3年前の5年ごとにある、農業センサスの感想に最近コメントがあった。その時は農家の戸別補償が農家の増加にはならない。むしろ新規就農者の制限になる。こういうことを書いた。その予測通りの進行である。その頃見学に見えた、首都大学の学生の方10人くらいの人たちの意見を聞いて、農業との距離にびっくりした時だった。自分が農業にかかわるなど、わずかでも思わない空気だった。その原因はどこにあるのだろうかと考えていて、私が居た頃のフランスを思い出した。社会の階層意識である。アルバイトを探そうと考えたときに、あれならやれると思ったのが道路を掃く仕事であった。ところが、大学生は掃除のアルバイトをしない。当然、農家にもならない。肉体労働者になる人たちと、大学へ進む人は違う社会。私はフランスに来るために、エレベーターの設置の肉体労働をした。アメリカからの留学生は、夏休みに、デトロイトの自動車会社で働くと言っていた。いつか日本は、フランスのような社会になるのだろうかと思った訳だ。
以下はコメントをくれた、「やまかく」さんの意見である。ほぼ私も同意見である。
(1)農業で生計が成り立つ見込みは殆んど無い。農業をやるにしても、安定した現金収入源を別途確保する必要がある。

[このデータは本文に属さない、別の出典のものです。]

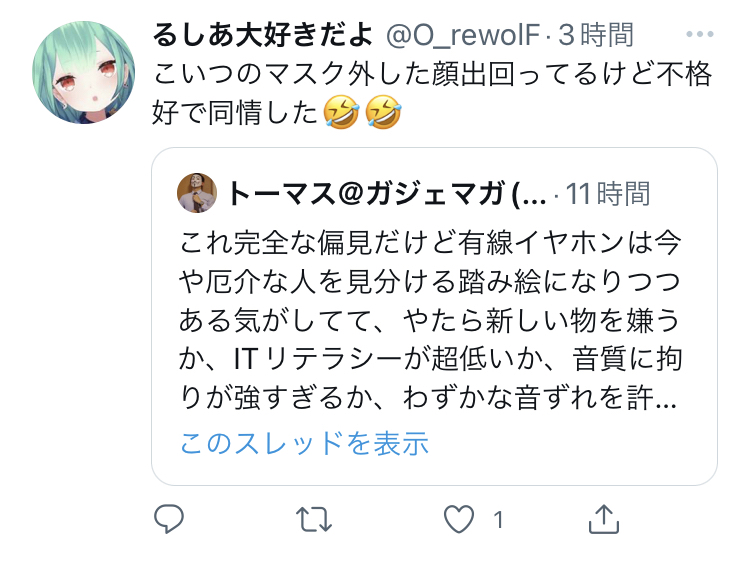The image size is (750, 563).
Task: Open quoted author name トーマス@ガジェマガ
Action: click(x=386, y=194)
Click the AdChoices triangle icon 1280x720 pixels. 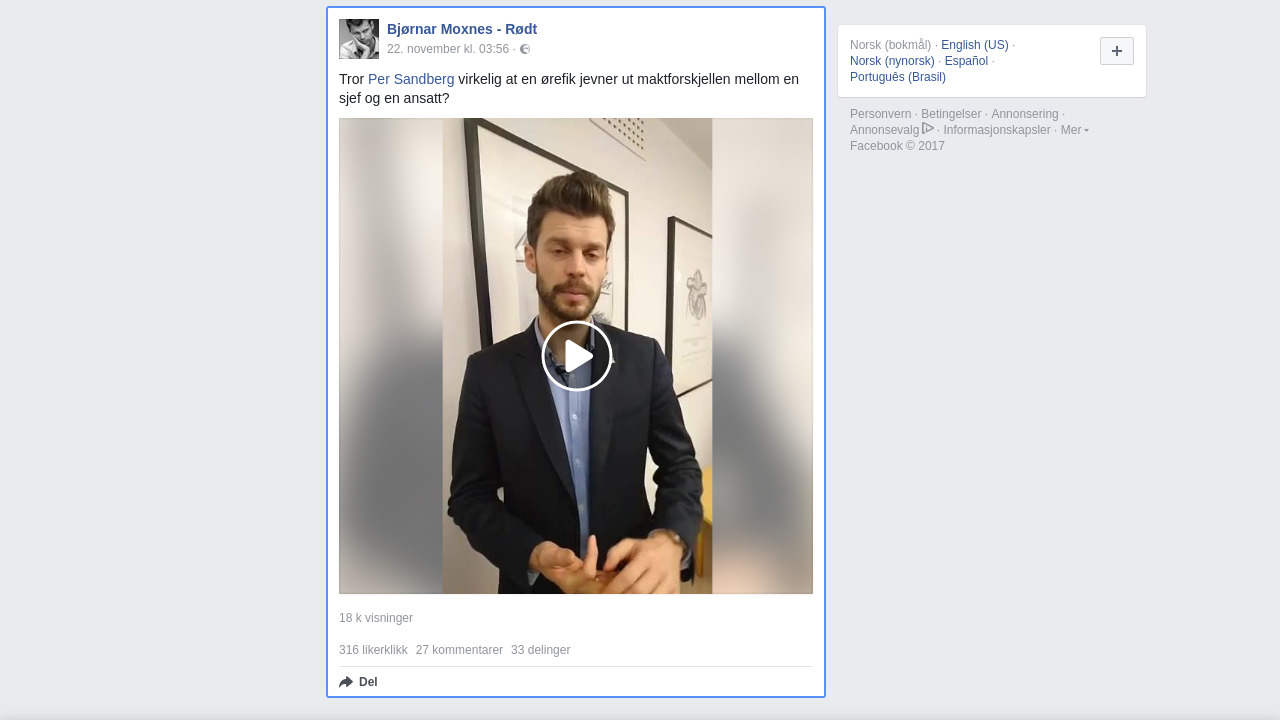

(2)公共の農業施策は、自給農家を前提としていない。販売農家として経営を成り立たせることが求められるため、ハードルが高い。
(3)自給といえども、農地・家屋・資機材等のインフラは必要であり、それらを調達するための資金・人脈等が必要となる。
農業者数をこれ以上減らしてはならない。どうしたら減らさないかを考えてみたい。
まず、農業を取り巻く状況の判断。人口が減少を始めている。若い労働者は比較的自由に職業を選択できる。大学への進学もどこの大学でも良いのであれば、誰でも行ける状況がある。農家は嫁が来ないと言われる。だいぶ古い言葉だが、嫁に行きたい人は、3高で、高学歴で、高収入、高身長。つまりそういう本音が平均的にある。つまり嫁の来ないような職業に就きたいとはだれも思わないだろう。大学に行くというのは、就職予備校に行くことに近い状況がある。一般的な人生の選択が、どこかに所属するということになって来ている。だから、企業的農業の法人に就職する希望者はいる。もし農業会社の就職の条件が、一般企業より良いのであれば、就農希望者はいる。ところが、農業会社の将来性とか、企業とともに成長して、昇進できるというような社会的な背景が見えないのだろう。その意味で、農業会社を成長企業にするということは必要だろう。まだまだこの点が中途半端である。それは農協と利害衝突があるからだ。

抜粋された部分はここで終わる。